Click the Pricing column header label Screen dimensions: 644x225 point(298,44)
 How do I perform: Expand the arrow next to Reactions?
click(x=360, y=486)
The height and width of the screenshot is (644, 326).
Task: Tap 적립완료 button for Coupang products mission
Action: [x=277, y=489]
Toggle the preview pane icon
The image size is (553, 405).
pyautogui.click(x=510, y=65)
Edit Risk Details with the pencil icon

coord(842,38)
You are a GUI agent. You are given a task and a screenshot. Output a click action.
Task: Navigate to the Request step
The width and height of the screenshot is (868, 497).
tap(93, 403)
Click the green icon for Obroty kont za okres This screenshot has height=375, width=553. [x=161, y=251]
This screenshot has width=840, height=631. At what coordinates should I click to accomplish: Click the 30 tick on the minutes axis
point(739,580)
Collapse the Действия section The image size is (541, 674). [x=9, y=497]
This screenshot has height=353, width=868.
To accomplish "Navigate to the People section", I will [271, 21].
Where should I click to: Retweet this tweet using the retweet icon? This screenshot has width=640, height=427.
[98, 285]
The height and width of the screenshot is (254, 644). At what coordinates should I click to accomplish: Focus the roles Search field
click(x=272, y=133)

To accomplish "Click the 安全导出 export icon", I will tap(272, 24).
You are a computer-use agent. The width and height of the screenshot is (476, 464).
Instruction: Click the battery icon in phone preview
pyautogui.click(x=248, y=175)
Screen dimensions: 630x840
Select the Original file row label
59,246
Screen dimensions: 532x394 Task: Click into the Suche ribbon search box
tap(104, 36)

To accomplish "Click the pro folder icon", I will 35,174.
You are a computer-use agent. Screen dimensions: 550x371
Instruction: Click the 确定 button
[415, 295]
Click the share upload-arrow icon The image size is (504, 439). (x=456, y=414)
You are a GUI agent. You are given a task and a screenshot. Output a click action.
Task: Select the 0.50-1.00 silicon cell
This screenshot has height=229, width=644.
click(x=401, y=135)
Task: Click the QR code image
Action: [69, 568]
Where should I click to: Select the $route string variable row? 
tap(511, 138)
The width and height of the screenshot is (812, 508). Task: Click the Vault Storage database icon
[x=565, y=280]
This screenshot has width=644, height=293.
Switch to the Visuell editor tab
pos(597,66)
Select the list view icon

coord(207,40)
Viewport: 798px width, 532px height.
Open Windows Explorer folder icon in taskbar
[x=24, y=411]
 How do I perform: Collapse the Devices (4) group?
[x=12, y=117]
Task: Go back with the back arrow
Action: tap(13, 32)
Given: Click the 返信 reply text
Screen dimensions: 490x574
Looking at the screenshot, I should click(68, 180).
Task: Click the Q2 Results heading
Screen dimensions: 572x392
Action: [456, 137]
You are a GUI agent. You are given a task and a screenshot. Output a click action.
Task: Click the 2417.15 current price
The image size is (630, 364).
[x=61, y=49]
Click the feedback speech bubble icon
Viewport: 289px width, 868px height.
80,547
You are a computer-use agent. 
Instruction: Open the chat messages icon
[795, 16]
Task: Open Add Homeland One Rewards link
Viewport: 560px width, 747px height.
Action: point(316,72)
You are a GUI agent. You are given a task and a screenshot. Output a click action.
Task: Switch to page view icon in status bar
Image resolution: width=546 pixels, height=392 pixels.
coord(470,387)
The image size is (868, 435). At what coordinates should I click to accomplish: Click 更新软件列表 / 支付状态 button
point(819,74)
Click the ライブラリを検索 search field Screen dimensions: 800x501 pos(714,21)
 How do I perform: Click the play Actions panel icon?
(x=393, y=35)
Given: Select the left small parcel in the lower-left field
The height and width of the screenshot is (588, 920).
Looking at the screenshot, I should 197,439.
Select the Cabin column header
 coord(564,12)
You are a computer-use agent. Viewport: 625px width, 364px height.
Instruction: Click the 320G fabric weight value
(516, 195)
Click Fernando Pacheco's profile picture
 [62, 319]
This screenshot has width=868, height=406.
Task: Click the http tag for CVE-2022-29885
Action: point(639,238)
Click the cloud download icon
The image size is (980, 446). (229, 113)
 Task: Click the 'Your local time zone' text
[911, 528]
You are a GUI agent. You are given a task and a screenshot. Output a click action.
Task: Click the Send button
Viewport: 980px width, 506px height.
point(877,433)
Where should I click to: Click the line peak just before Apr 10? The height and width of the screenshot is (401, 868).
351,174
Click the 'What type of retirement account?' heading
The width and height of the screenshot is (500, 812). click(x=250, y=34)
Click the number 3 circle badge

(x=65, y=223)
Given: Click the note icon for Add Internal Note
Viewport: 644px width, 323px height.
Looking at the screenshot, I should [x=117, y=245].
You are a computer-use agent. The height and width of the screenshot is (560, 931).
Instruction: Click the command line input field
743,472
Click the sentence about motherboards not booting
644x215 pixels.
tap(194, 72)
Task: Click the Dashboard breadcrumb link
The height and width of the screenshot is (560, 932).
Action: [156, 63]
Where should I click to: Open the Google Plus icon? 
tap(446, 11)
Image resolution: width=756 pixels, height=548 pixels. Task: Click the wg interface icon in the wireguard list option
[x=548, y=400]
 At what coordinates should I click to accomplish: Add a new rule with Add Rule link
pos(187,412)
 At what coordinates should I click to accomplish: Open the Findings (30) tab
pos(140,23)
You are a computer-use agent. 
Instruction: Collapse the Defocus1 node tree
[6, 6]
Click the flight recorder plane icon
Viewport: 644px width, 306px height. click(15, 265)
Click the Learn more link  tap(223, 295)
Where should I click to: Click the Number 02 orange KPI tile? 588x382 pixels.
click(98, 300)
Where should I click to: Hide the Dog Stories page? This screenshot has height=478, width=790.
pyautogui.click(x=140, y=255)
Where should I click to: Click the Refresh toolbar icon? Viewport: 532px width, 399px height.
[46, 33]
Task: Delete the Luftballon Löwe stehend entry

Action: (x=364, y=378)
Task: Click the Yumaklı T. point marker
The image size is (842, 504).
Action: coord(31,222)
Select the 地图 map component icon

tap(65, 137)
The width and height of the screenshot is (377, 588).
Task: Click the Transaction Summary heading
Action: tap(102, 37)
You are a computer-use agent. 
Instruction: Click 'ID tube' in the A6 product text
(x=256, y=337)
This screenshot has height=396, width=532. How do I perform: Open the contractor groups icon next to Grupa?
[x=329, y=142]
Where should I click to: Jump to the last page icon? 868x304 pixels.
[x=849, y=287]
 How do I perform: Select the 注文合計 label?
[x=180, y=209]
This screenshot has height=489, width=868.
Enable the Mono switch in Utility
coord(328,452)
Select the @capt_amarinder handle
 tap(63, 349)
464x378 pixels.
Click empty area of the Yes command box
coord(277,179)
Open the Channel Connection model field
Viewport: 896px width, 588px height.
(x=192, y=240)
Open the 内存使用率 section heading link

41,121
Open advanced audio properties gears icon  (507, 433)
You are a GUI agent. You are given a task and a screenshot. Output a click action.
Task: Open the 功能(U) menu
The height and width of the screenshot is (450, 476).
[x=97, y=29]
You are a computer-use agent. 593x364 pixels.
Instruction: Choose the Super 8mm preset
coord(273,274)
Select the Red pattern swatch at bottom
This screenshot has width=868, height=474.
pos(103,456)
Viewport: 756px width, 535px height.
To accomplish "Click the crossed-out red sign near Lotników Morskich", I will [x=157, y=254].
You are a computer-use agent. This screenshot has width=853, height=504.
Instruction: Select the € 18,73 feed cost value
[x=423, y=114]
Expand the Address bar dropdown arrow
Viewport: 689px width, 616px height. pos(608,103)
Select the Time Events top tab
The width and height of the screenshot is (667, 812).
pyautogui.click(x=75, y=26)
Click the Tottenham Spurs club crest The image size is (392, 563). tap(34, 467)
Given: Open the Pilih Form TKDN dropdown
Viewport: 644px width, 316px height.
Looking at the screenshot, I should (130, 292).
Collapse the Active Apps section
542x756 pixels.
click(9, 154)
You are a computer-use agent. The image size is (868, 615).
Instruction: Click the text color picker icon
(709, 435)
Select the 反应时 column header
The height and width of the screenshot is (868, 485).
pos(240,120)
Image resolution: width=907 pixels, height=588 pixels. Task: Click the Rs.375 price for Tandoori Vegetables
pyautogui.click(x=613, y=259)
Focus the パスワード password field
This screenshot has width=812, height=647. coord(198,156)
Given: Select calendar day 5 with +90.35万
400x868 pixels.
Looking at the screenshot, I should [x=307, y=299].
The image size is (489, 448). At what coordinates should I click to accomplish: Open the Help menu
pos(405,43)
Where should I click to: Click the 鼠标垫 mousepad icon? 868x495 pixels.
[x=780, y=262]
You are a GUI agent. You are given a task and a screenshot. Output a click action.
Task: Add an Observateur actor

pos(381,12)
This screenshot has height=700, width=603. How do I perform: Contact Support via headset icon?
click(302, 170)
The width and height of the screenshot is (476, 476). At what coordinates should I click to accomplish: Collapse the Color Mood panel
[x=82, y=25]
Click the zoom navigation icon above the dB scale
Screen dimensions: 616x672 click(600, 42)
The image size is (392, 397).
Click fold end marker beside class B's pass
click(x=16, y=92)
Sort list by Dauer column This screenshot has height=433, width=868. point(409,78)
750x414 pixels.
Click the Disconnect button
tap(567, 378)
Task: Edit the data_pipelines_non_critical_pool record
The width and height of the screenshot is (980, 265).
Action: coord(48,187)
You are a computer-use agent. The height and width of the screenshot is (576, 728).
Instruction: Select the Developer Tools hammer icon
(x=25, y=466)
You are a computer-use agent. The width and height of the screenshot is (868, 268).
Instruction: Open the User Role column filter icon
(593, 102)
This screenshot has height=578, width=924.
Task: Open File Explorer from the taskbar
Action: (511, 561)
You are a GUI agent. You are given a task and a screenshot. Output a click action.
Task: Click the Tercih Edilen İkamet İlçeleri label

=======

**TASK TO COMPLETE:**
Show every line above in which the word "will" occurs.

**YOUR RESPONSE:**
To accomplish "Navigate to the People section", I will [271, 21].
To accomplish "Click the 安全导出 export icon", I will tap(272, 24).
To accomplish "Click the pro folder icon", I will 35,174.
To accomplish "Click the crossed-out red sign near Lotników Morskich", I will [x=157, y=254].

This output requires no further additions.